Synthesis Research Centre of Chinese Ecosystem Research Network, Key Laboratory of Ecosystem Network Observation and Modelling, Institute of Geographic Sciences and Natural Resources Research, Chinese Academy of Sciences, Beijing 100101, China; College of Resources and Environment, University of Chinese Academy of Sciences, Beijing 100049, China; Lhasa Plateau Ecosystem Research Station, Key Laboratory of Ecosystem Network Observation and Modeling, Institute of Geographic Sciences and Natural Resources Research, Chinese Academy of Sciences, Beijing 100101, China.
Synthesis Research Centre of Chinese Ecosystem Research Network, Key Laboratory of Ecosystem Network Observation and Modelling, Institute of Geographic Sciences and Natural Resources Research, Chinese Academy of Sciences, Beijing 100101, China; College of Resources and Environment, University of Chinese Academy of Sciences, Beijing 100049, China.
Sci Total Environ. 2020 Jan 20;701:134660. doi: 10.1016/j.scitotenv.2019.134660. Epub 2019 Oct 28.

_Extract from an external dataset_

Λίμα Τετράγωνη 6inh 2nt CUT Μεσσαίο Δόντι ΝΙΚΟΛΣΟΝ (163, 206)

The biogeochemical cycles of plant nitrogen (N) and phosphorus (P) are interlinked by ecological processes, and the N and P cycles become uncoupled in response to global change experiments. However, the complex natural hydrothermal conditions in arid, semiarid and humid grassland ecosystems may have different effects on the availability of soil nutrients and moisture and may induce different balances between the N and P cycles. Here, we evaluated how the aridity index (AI) affects the balance between N and P of alpine grassland by the collected 115 sites along water and heat availability gradients on the Tibetan Plateau. We found that AI was negatively related to the variation in the coefficients of soil total dissolved N (TDN) and soil availability of P (SAP), and positive effects of AI, TDN and SAP on the coupling of plant N and P were detected. Thus, AI was positively correlated with soil nutrients and moisture, which may favor the co-uptake of soil nutrients by plants, resulting in a small variation in plant N and P in humid environments. Conversely, in arid environments with temporally variable soil nutrients, the plants tend to be more flexible in their N:P stoichiometry. Generally, our findings suggest that plant N and P could be more strongly coupled in humid conditions than in arid environments across alpine grasslands, with potential decoupling of the N biogeochemical cycle from P in an arid environment with an asynchronous dynamic of temperature and precipitation.
植物氮(N)和磷(P)的生物地球化学循环通过生态过程相互关联,而 N 和 P 循环在全球变化实验中会失去平衡。然而,干旱、半干旱和湿润草原生态系统复杂的自然水热条件可能对土壤养分和水分的有效性产生不同的影响,并可能导致 N 和 P 循环之间的不同平衡。在这里,我们通过收集青藏高原沿水热供应梯度的 115 个地点的数据,评估了干旱指数(AI)如何影响高山草原 N 和 P 的平衡。我们发现,AI 与土壤总溶解氮(TDN)和土壤磷有效性(SAP)系数的变化呈负相关,并且 AI、TDN 和 SAP 对植物 N 和 P 的耦合有积极影响。因此,AI 与土壤养分和水分呈正相关,这可能有利于植物对土壤养分的共同吸收,从而导致在湿润环境中植物 N 和 P 的变化较小。相反,在土壤养分随时间变化的干旱环境中,植物在 N:P 化学计量学上可能更加灵活。总的来说,我们的研究结果表明,植物 N 和 P 在湿润条件下可能比在高山草原的干旱环境中更紧密地耦合,而在温度和降水动态不同步的干旱环境中,N 生物地球化学循环可能与 P 分离。